§ Instructions to follow
Gather each line in the entries that includes the string "will".

§ Supplied records

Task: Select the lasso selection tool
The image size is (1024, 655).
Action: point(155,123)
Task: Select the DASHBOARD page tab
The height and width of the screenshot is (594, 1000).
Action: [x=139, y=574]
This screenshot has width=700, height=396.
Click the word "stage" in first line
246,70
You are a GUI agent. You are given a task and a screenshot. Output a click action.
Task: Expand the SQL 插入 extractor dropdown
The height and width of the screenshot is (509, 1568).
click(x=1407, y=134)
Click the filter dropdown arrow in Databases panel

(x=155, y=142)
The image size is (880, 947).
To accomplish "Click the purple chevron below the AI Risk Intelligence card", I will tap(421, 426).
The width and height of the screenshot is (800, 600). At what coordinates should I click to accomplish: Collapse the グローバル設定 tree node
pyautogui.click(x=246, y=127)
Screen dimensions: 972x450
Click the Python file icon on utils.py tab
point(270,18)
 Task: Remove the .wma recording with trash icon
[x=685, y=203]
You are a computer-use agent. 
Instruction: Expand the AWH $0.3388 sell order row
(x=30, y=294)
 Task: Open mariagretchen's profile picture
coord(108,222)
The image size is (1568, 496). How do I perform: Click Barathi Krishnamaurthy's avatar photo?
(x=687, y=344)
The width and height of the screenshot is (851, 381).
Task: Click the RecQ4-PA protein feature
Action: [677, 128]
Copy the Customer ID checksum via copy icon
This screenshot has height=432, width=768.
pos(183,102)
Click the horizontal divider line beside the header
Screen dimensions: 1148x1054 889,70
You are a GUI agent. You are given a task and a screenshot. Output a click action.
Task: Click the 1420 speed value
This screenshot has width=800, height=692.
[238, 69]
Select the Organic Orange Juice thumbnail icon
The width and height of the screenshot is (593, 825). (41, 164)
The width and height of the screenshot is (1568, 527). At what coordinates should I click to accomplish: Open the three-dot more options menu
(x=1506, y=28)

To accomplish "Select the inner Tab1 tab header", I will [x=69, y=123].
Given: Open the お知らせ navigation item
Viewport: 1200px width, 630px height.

§ Solution
To accomplish "Click the purple chevron below the AI Risk Intelligence card", I will tap(421, 426).
To accomplish "Select the inner Tab1 tab header", I will [x=69, y=123].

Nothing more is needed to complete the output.